I’ll Make a Budget and Stick to It
Consider a zero-based budget, in which every dollar of income is earmarked for specific outlays, such as mortgage, food, savings and entertainment. Every month, income minus outgo equals zero. Folks who use zero-based budgeting pay off 19 percent more debt and save 18 percent more bucks than those who don’t, according to Dave Ramsay, author of The Total Money Makeover. Budget extra for groceries the first few months (you spend more than you think). For help, try sites like mint.com, buxfer.com, and schwabmoneywise.com.

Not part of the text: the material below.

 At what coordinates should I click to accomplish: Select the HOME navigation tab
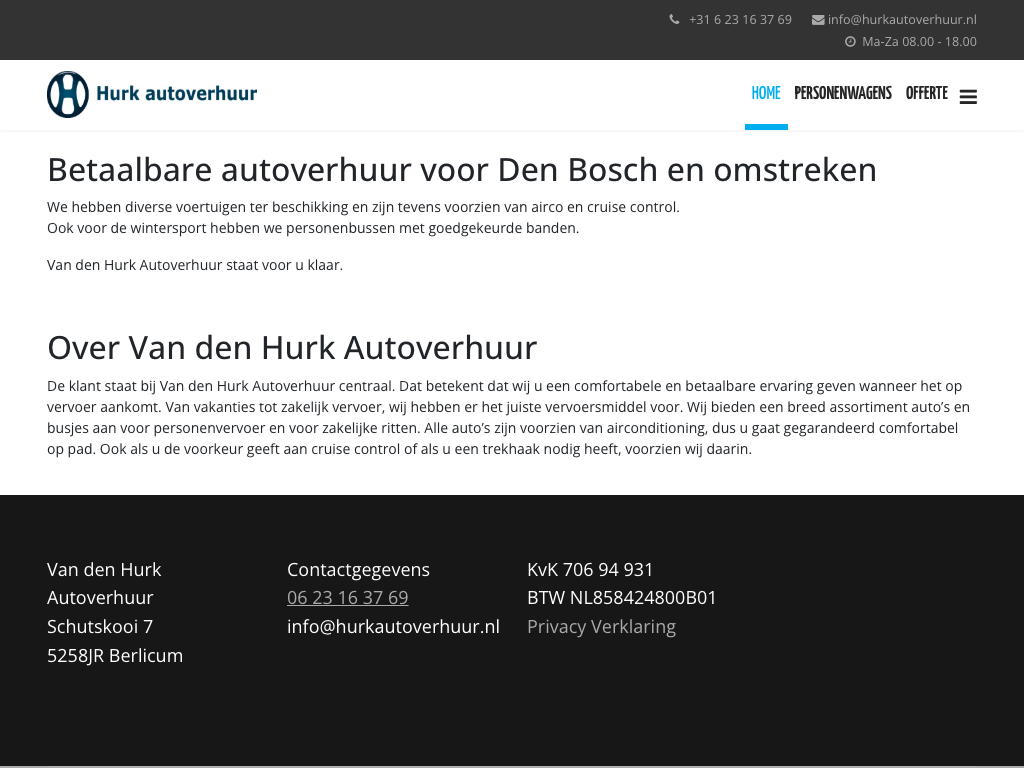coord(766,94)
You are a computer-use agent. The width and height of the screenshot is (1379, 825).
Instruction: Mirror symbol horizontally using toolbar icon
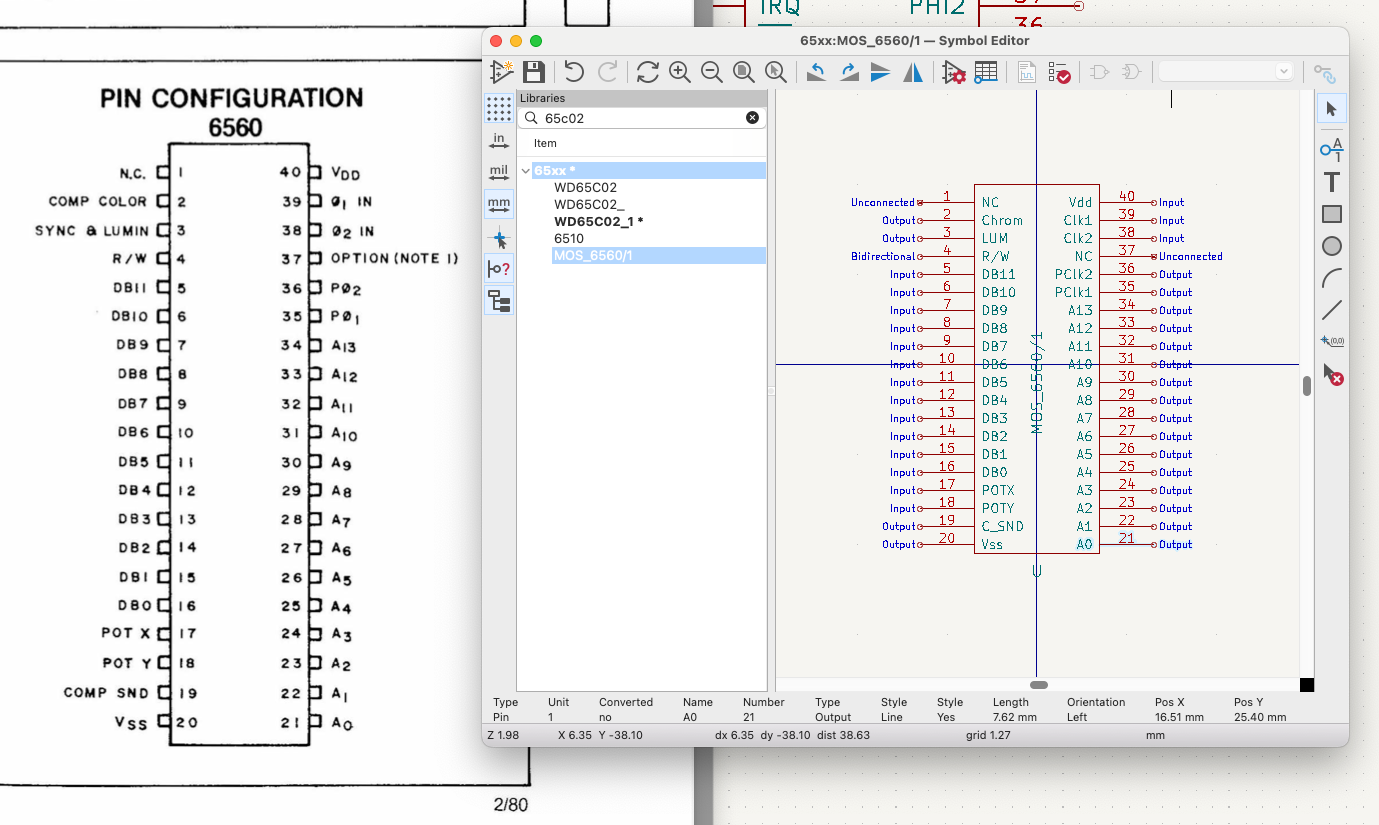913,72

I’ll Keep Better Tax Records
Forget that shoebox full of paper. Try shoeboxed.com instead to digitize receipts and store them online. Go right to the source with the IRS2Go (irs.gov) app, which offers tax-prep tips and tools—issued daily during tax-filing season. Idonatedit.com stores pictures of donated goods, estimates their value, keeps a running total, and lets you e-mail it to your accountant.